• **What the exercise asks**:
Pick out every line in the records below that contains the word "height" and copy each of those lines.

• **Records provided**:
· · · · · · ·

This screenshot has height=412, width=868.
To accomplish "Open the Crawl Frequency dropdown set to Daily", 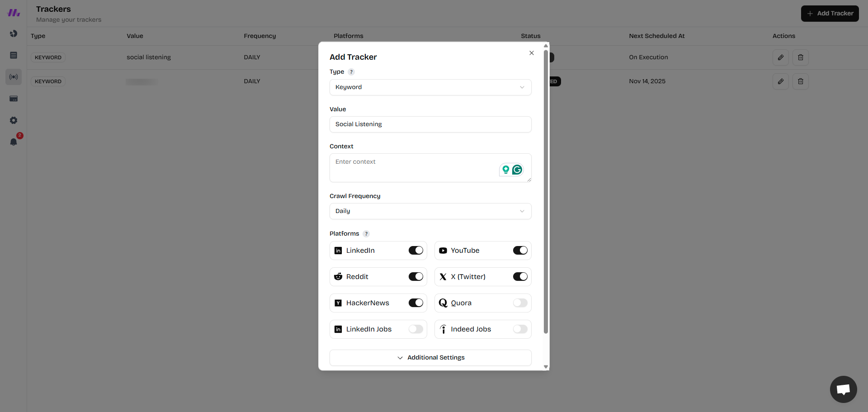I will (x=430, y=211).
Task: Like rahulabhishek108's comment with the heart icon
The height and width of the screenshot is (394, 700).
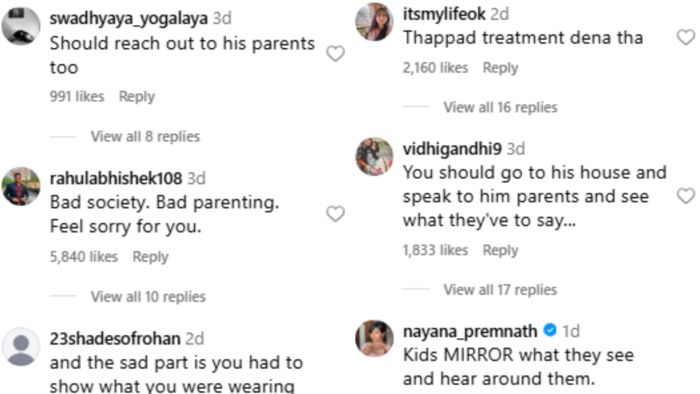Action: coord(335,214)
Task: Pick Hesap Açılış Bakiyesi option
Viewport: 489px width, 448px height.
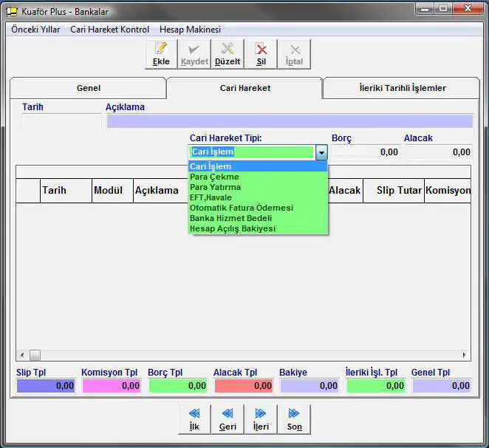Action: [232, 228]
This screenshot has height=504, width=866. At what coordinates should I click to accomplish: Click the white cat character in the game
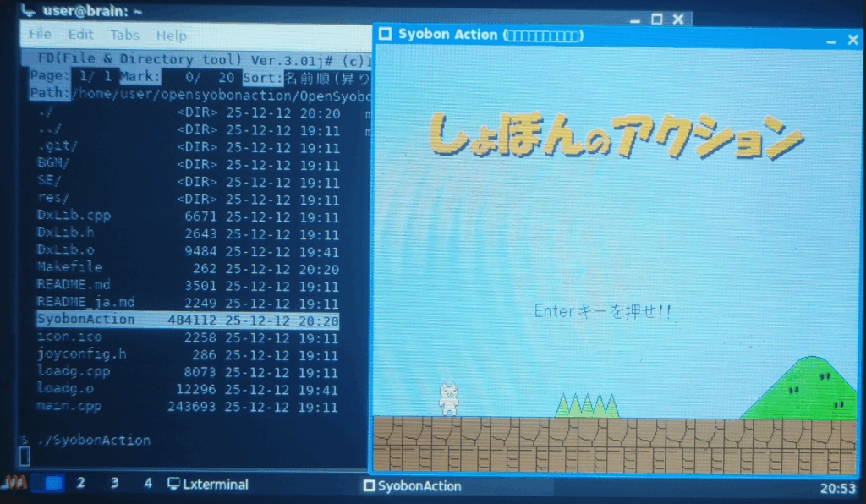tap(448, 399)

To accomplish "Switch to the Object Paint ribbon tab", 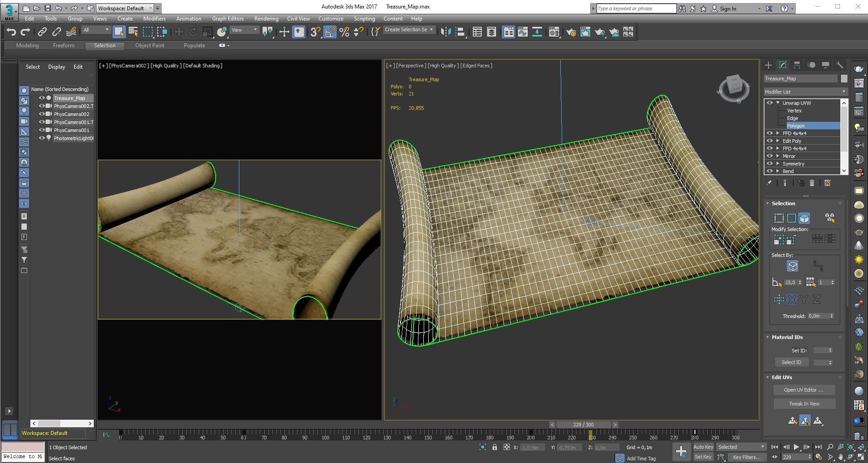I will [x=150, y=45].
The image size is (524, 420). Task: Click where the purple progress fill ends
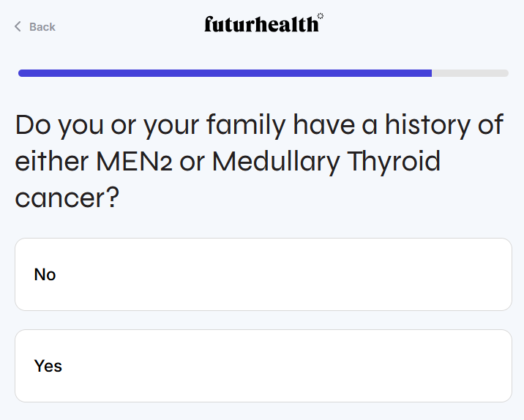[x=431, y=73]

· · · · · · ·

• **The answer**:
This screenshot has height=412, width=868.
The height and width of the screenshot is (394, 700).
Viewport: 489px width, 448px height.
This screenshot has height=504, width=866. At what coordinates should I click to accomplish: Click the white cat character in the game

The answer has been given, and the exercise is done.